Hi, we are working with XML files that can be as big as 6Mb. Some XML documents that obey to a certain condition must be duplicated where only 2 elements need to change value. I thought using XPath to select the 2 XML elements and updating. But as far as I know, you can only update elements after selection with XPath if you use the JDOM XPath class. Using the JDOM XPath class implicates that you first have to build a JDOM in memory tree representation of the XML document. This can be quite dramatic when a JDOM tree is build in memory from a 6Mb XML document. A solution to this problem is to use an XSLT stylesheet with Xalan where we give the new values for the 2 elements as parameters to the Transformer class. Xalan will use a event driven parser like Xerces that makes use of streams. Are there any other possibilities? I think we're not the only people that need to change a couple element values in a XML with as little overhead as possible. Best regards, Mark
- Posted by: Mark Noten
- Posted on: December 19 2006 07:36 EST
If all you are doing is changing simple textual values in two elements in a large document, you would be best using the SAX API. However, the question is how easily you can identify those two elements when the parser reaches them. Since you didn't post the XPaths, I can't comment on how easy or difficult it will be. If the XPaths aren't too complicated, you can probably track the context in SAX. There is, as it happens, some discussion of this in an XML APIs chapter that I wrote in the soon to be released book "Advanced XML Applications from the Experts at The XML Guild": http://www.amazon.com/XML-Power-Comprehensive-Guide-Guides/dp/1598632140/ Cheers, Tony.
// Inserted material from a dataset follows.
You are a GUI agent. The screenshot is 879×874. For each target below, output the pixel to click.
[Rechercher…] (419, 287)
The XML file is quite big but the elements that need to change value are on top (the XXX and YYY value). XXX YYY false ... up to 6 Mb of content ... So a simple SAX2 handler from Xerces that extends the DefaultHandler base implementation could delegate the SAX events to an XMLSerializer that acts like a document handler. When a SAX2 event is raised at the start of the element we could set a flag so that the characters method in the handler does not write XXX to the ByteArrayOutputStream but a specified value. What I know of Xerces is that it has support for SAX version 2. Is there any reason (performance, stability, ...) for choosing the SAX API over the Xerces API? Thank again Tony for your quick reply!
The SAX API is implemented by various parsers. By all means use Xerces and its SAX implementation. Cheers, Tony.